I needed to plan an extended hike today.  After five days of working, and no extended hike last week, I was long overdue.  I decided to hike to the top of one of my favorite peaks in the park – Pemetic Mountain via a route that I have not taken.  I started at the Jordan Pond boat launch parking area, and hiked over to the carriage road that passes by Bubble Pond.  From there, I hiked up the steep North Ridge Pemetic Trail.  It was a little over a mile to the summit from Bubble Pond along a ankle-turning, rocky, root-infested trail – lots of fun despite my description!

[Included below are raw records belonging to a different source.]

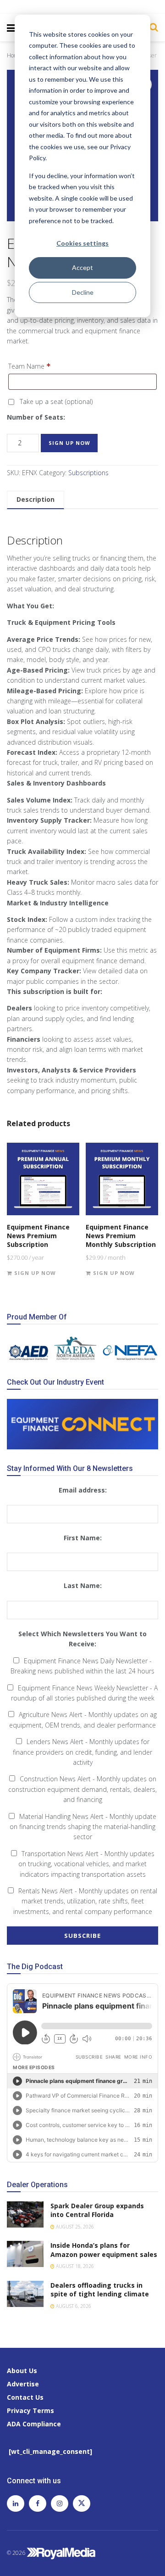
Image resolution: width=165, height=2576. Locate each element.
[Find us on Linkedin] (15, 2503)
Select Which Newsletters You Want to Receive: (82, 1638)
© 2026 (17, 2553)
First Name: (83, 1537)
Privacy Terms (30, 2410)
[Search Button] (151, 27)
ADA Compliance (34, 2423)
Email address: (83, 1490)
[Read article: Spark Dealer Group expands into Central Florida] (25, 2214)
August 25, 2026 (74, 2226)
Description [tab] (35, 499)
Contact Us (25, 2397)
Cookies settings (82, 243)
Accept (82, 267)
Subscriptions (88, 472)
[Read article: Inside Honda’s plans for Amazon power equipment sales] (25, 2254)
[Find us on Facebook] (37, 2503)
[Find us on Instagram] (59, 2503)
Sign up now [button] (35, 1272)
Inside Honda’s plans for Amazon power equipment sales (103, 2250)
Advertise (23, 2384)
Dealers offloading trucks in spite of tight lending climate (99, 2290)
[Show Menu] (11, 27)
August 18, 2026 (74, 2266)
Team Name (29, 366)
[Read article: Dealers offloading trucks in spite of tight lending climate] (25, 2294)
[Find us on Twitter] (81, 2503)
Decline (83, 292)
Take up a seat (55, 401)
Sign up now (69, 442)
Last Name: (83, 1585)
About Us (22, 2370)
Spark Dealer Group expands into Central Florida (97, 2210)
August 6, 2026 (73, 2306)
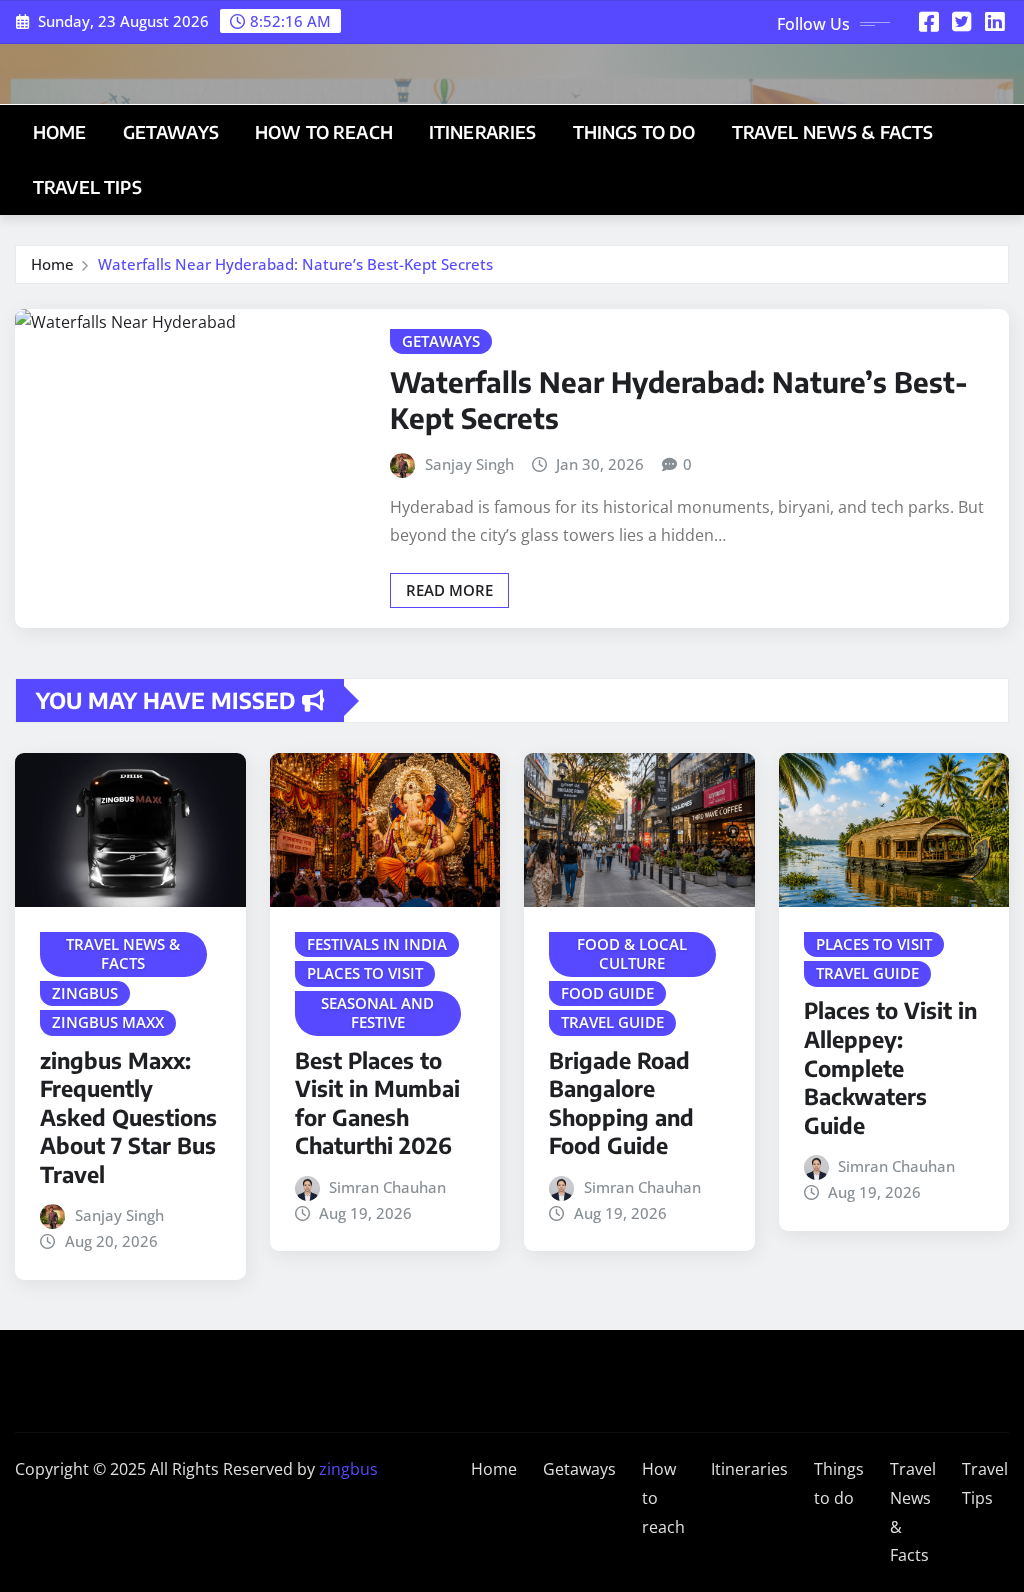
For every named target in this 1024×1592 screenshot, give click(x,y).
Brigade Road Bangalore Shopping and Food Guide (621, 1103)
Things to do (634, 132)
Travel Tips (87, 187)
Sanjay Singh (469, 464)
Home (60, 132)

Hauling my large tripod on a 6 mile hike was out of the question, so I brought along my itsy-bitsy, teeny-weeny Canon tripod.  It really barely supports my heavy Nikon and I confess that I’m not happy with the pictures I took with it.  But, since I diverted from my tripod rule for the last two photos, I’m sticking to my guns today and posting a tripod photo!   The Bates cairns are iconic here in Acadia so it is only fitting that I highlight one of these trail markers!  I was struck by the position of this cairn and the view of the islands in the background as I descended Pemetic.

Pemetic cairn (1 of 1)

  • I used the Aperature-priority setting and had it set to f/4.  My ISO was set at 100. The final shot was recorded at 1/1250 sec. f/4 95mm
  • I used autofocus and the viewfinder to frame the photo trying to focus on texture of the rock in the foreground
  • Tripod shot with my very, very small mini-pod!
  • Exposure Compensation setting was at 0.00 for this photograph
  • In Lightroom, the adjustments I made were to Highlights, Shadows and Vibrance settings – I little heavier on revving up the intensity of the color due to the drab, cloudy day.

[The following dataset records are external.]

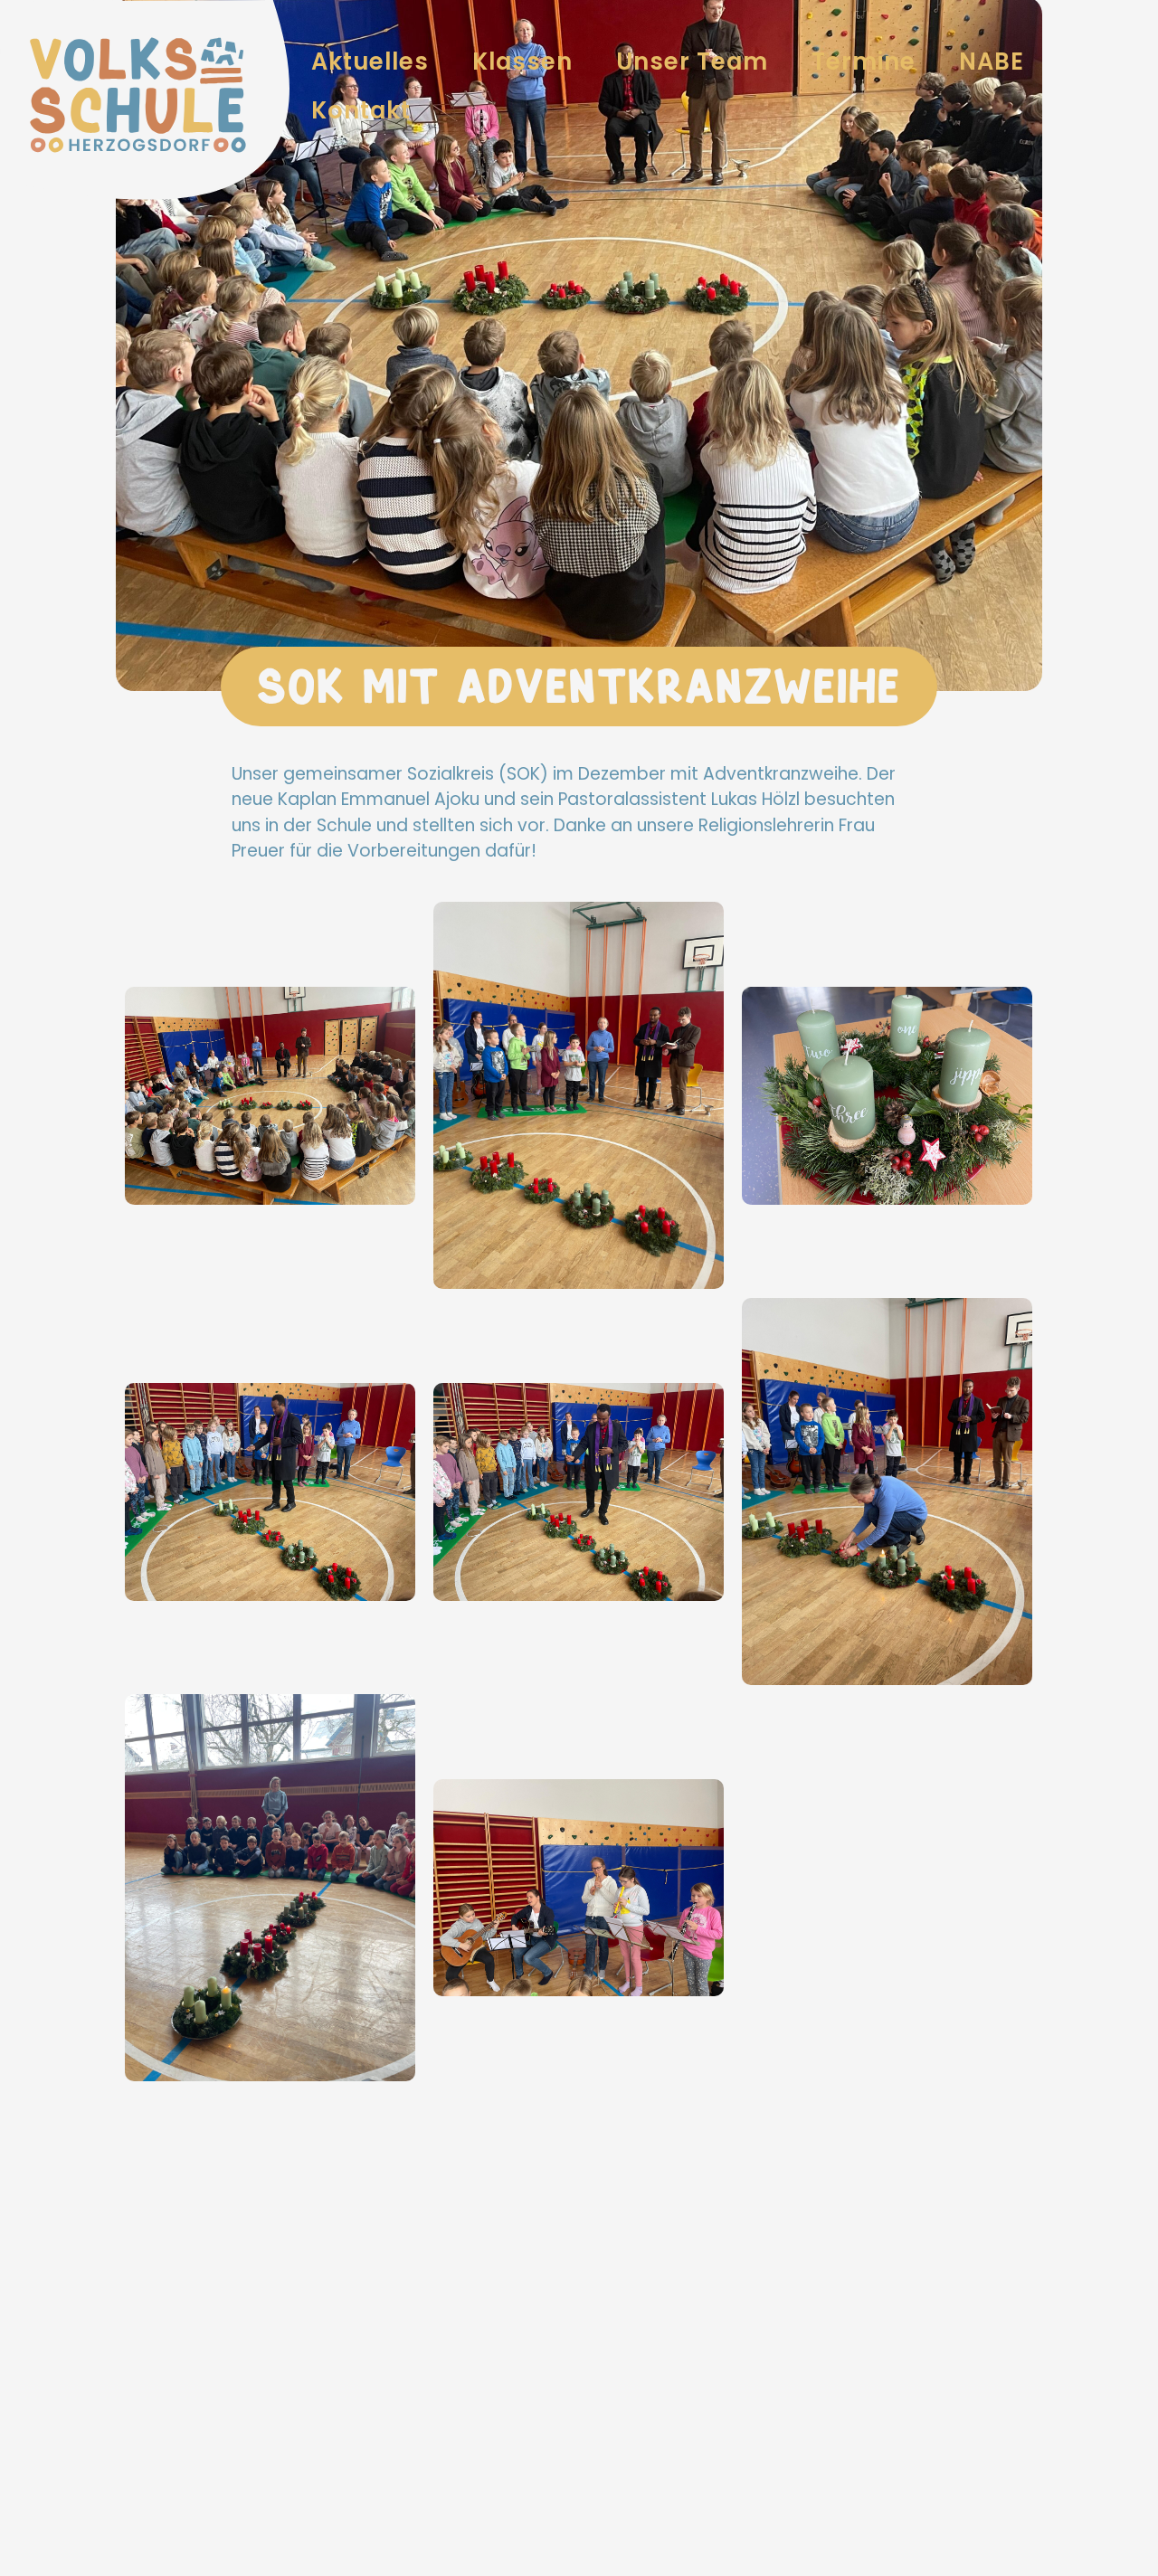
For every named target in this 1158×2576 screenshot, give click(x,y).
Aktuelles (370, 61)
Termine (864, 61)
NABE (991, 61)
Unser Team (692, 61)
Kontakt (361, 110)
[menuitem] (370, 62)
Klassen (522, 61)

At the beginning of my hike, as I was walking along the Jordan Pond and Bubble Pond Path, I caught a glimpse of the light playing off the Moosewood Maple (Acer pensylvanicum) leaves in the otherwise coniferous forest.  I have fallen in love with this small tree since my arrival here.  The leaves catch the light sifting through the canopy of the forest and brighten an otherwise shady spot.  I don’t know why – but it always lifts my spirits to see how it reflects the sunlight.

Moosewood leaves (1 of 1).jpg

The other highlight of my hike today was walking along Bubble Pond.  The masses of Winterberry Holly ( Ilex verticillata) growing along the banks of the pond are showing their fall display of red berries now.  It has always been one of my all-time favorite native plants and one I’ve used extensively in garden design.  It is at its best in its native environment!